Analizzando i risultati, il team di ricercatori guidati da Jen Eigenbrode del Goddard Space Flight Center di Greenbelt hanno osservato la presenza di diverse molecole organiche (quali tiofene, 2- e 3- metiltiofene, metantiolo, e solfuro dimetile)probabilmente derivate a loro volta da molecole più grandi, spiegano gli esperti. “Le analisi che mostriamo derivano dai campionamenti fatti a una profondità limitata, ad appena 5 centimetri – spiega Eigenbrode – i campioni prelevati, dopo essere stati riscladati, sono stati analizzati grazie a tecniche di cromatografia e spettrometria di massa, per identificare i diversi componenti”.
Le analisi di Sam non possono spingersi oltre, a suggerire per esempio la fonte di quelle molecole organiche, che potrebbero essere biologiche, come meteoritiche o geologiche.

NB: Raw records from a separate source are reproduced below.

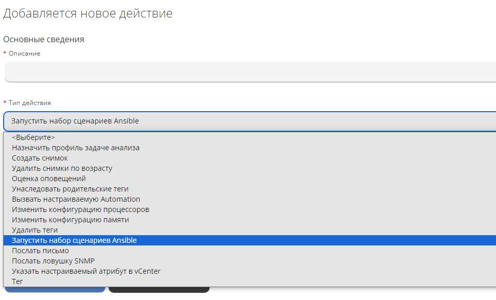The width and height of the screenshot is (496, 300).
Task: Click the Тип действия combo box
Action: pyautogui.click(x=250, y=121)
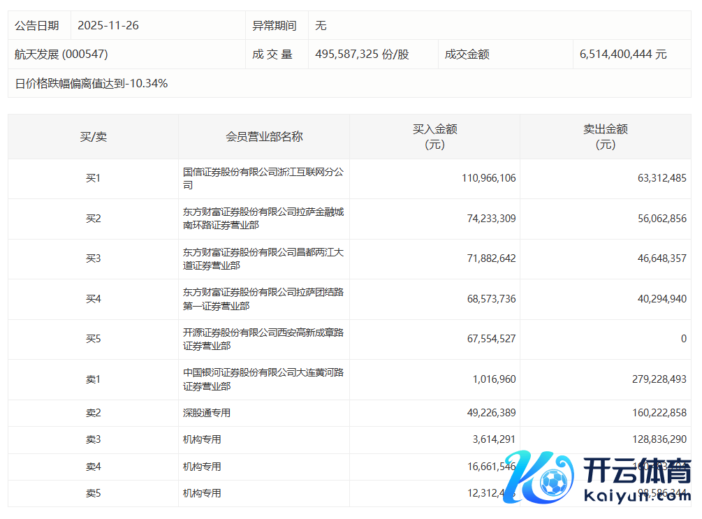Image resolution: width=702 pixels, height=519 pixels.
Task: Select 开源证券西安高新成章路 branch name
Action: point(263,339)
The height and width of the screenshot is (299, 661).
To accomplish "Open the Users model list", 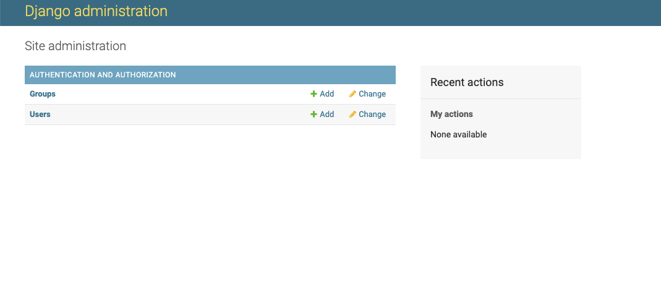I will [40, 115].
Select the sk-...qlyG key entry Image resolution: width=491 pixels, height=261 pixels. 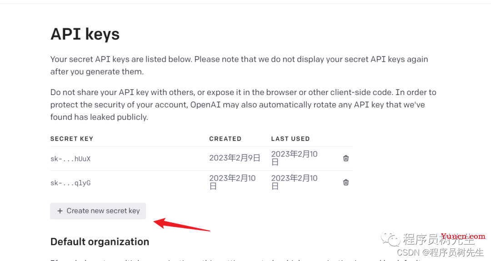[x=70, y=183]
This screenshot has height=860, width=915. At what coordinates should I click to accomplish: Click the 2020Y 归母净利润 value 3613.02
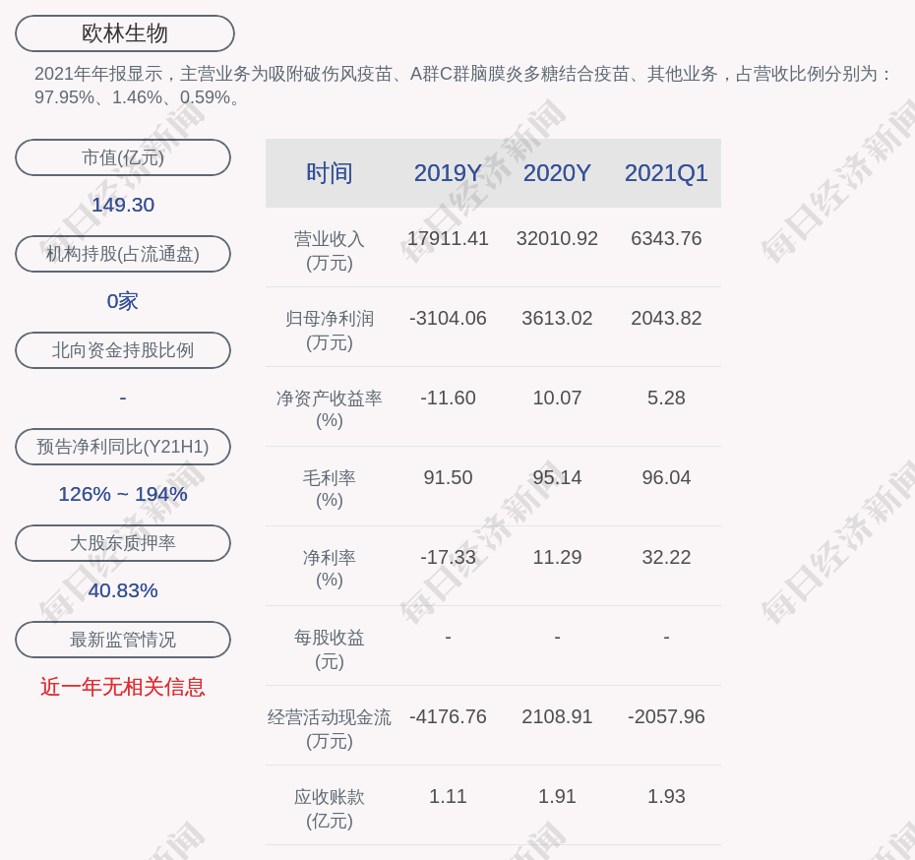(x=557, y=318)
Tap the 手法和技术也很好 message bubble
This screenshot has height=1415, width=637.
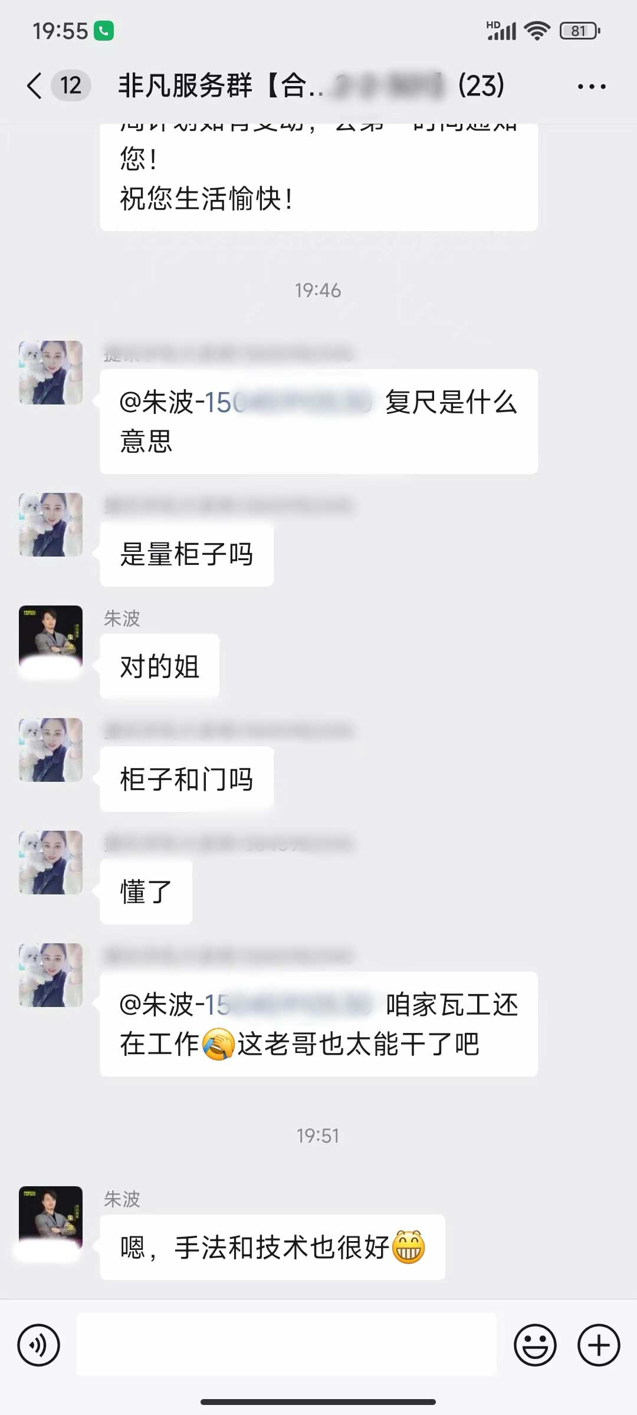pyautogui.click(x=272, y=1247)
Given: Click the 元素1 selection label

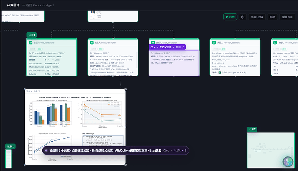Looking at the screenshot, I should coord(10,146).
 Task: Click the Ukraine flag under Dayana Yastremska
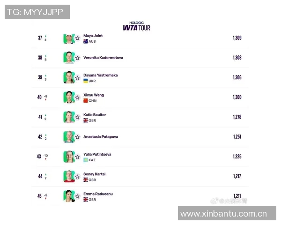coord(86,81)
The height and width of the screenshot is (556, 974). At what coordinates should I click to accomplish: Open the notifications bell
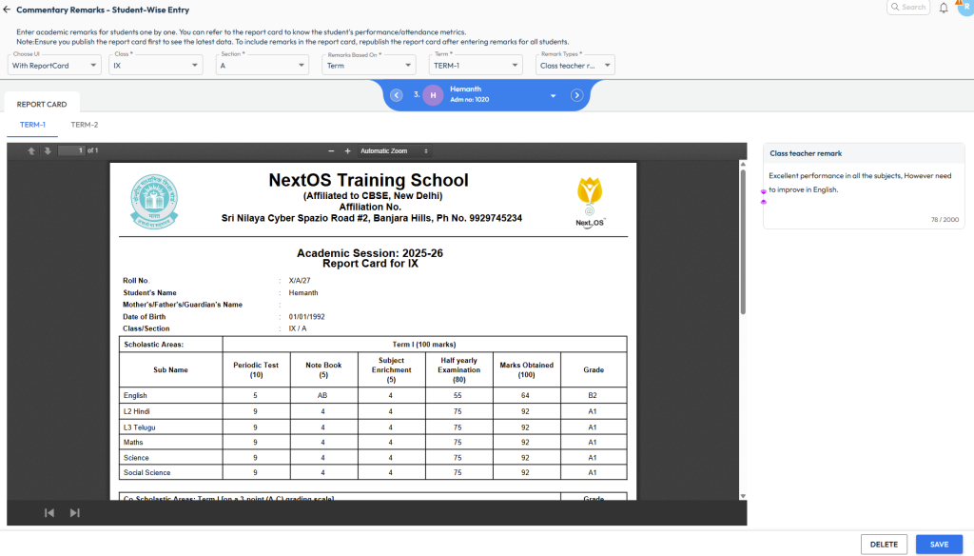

Anzi, continuano i ricercatori: se le tracce delle molecole organiche rinvenute nella formazione di Murray fossero dovute alla presenza di un’antica forma di vita di sicuro sono state alterate abbastanza da nasconderne caratteristiche più famigliari con la vita stessa (per come la conosciamo). Le loro caretteristiche, precisano gli esperti, non puntano necessariamente alla presenza di vita su Marte. Ma magari dovremmo solo cercare altrove, in posti meno esposti ai danneggiamenti prodotti dalle condizioni estreme (per rischio ionizzazione e ossidazione) di quelli analizzati.
Di certo, conclude Inge Loes ten Kate della Utrecht University in una news che accompagna la pubblicazione su Science la scoperta di altre molecole organiche su Marte rende l’ipotesi di una passata vita su Marte più opportuna, anche se più speculativa rispetto alle ipotesi geologiche o di contaminazione spaziale per spiegare la presenza di questi composti sul Pianeta Rosso. Ma non solo: la scoperta annunciata oggi, ha spiegato Eigenbrode, potrebbe rivelarsi utile anche in vista di future colonie umane su Marte. Per esempio le molecole organiche potrebbero alimentare coltivazioni agricole su Marte: “Quello che potremmo fare con le tecnologie del futuro è un libro aperto”, commenta la ricercatrice .
La caccia continua. Buon lavoro a Curiosity e colleghi, con la speranza che andando più a fondo sulla superificie marziana anche la storia del pianeta diventi più chiara.